The disadvantage is that the method is slow and sometimes fails. The simplest way to rear a queen with greater control is to remove the queen from a colony or cage her away from the broodnest area; or place a comb with eggs and larvae from a selected breeder queen into a queenless colony and then leave the bees to do the rest. The principle behind this method is that certain larvae in the worker comb are selected by the bees to be fed as queen larvae. The queen larvae is fed with an abundance of royal jelly and the cell walls are flared. Before the larvae reach the opening of the worker cells, the queen cell walls are turned downwards. Good queens often emerge from these ‘emergency’ cells, but may be poor if the selected larvae are too old.

In artificial queen rearing one needs queen cups, bars and frames, wooden bases, grafting tools, cages to confine laying queens, mating nuc boxes and hive stands. Numerous artificial methods have been developed for queen rearing.

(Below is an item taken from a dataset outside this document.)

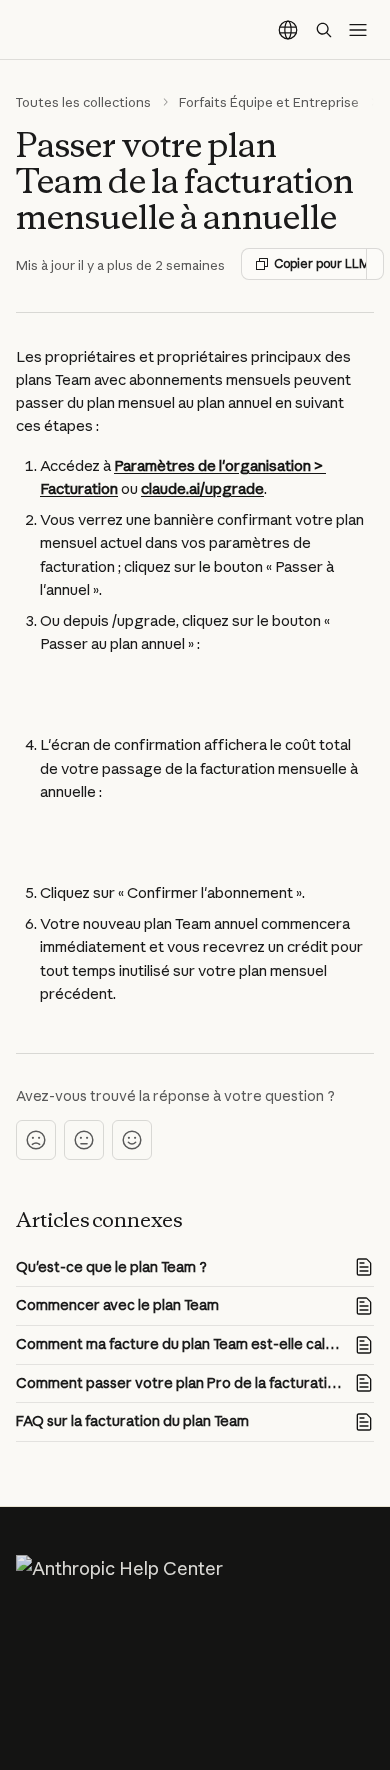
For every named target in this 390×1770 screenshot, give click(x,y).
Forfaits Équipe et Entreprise (269, 102)
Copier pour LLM (320, 263)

G M Doolittle used a grafting technique wherein the larvae from a worker comb is rapidly grafted to queen cells under good conditions.

Our study was conducted on the 189 ha Nucleus Estate Farm at Brikama in the Western Division of Gambia. The research used the African honeybee Apis mellifera adansonii which although small is one of the most easy to swarm and hostile members of the bee family!

Using five hives each with eleven standard frames, queenless colonies were brushed into the hives at night. The hives were transported to their permanent sites. Frames containing one day old eggs were taken from existing queenright colonies and exchanged for one in each of the five hives. The queenless colonies were fed with sugar syrup to cut down their aggressiveness and swarming tendency and to aid the colonies in rearing their own queens in a relatively short time from the newly-laid eggs in the cells of the exchanged frames.

For the sugar syrup feed, a five litre plastic bucket with a flat-top indented cover (to provide a bee space) was used. Pin holes were punched in the covers, then the containers were filled with sugar syrup (sugar 1 : water 1) and inverted over the frames. The sugar syrup was prepared by heating 10 cups of clean water to about 80°C and then dissolving in this 10 cups of granulated sugar. The syrup was allowed to cool to 25-30°C and then fed to the bees. The sugar syrup is sucked by the bees through the pin-holes.

The exchanged frames in each of the hives were observed for queen cells, queen emergence, empty queen cells and absconding tendency 13, 14, 15 and 16 days after exchange and subsequently.

Results and discussions

The observation on the 13th day after exchange showed no sign of queen emergence or absconding in four of the hives. This may be due to the fact that the reared queens were still immature. Honeybees in Europe and America have queen emergence periods of about 16 days after the eggs were laid. Only the colony in the 5th hive absconded. This relatively low rate of absconding could be due to the feeding with sugar syrup.

Between the 14th and 15th day after exchange, it was observed that empty queen cells were present on the exchanged frames in hives of the four remaining colonies. That was evidence that queens emerged between the 14th and 15th day after the exchange. Efforts were made to trap the newly emerged queens in each of the hives but there was no success probably because the colonies were large and these African bees are very sensitive to external disturbances. To this end, they may easily protect or hide their newly emerged queens whenever there is potential danger.

Conclusions and recommendations

It can be reliably concluded from this study that natural queen rearing can be enhanced in African honeybees using the manipulative management feeding technique under Gambian conditions. A further conclusion is that the chance of absconding during natural queen rearing is much reduced when feed is provided.

We recommend that African beekeepers utilize the feeding technique to enhance natural queen rearing. There are many benefits to be derived. African farmers generally have low investment in their operations and this method needs very little expenditure.

Our method of queen rearing is worth trying as it requires simple basic knowledge, does not take much time, and the farmer does not have to depend on the supply of expensive artificially reared queens from distant places.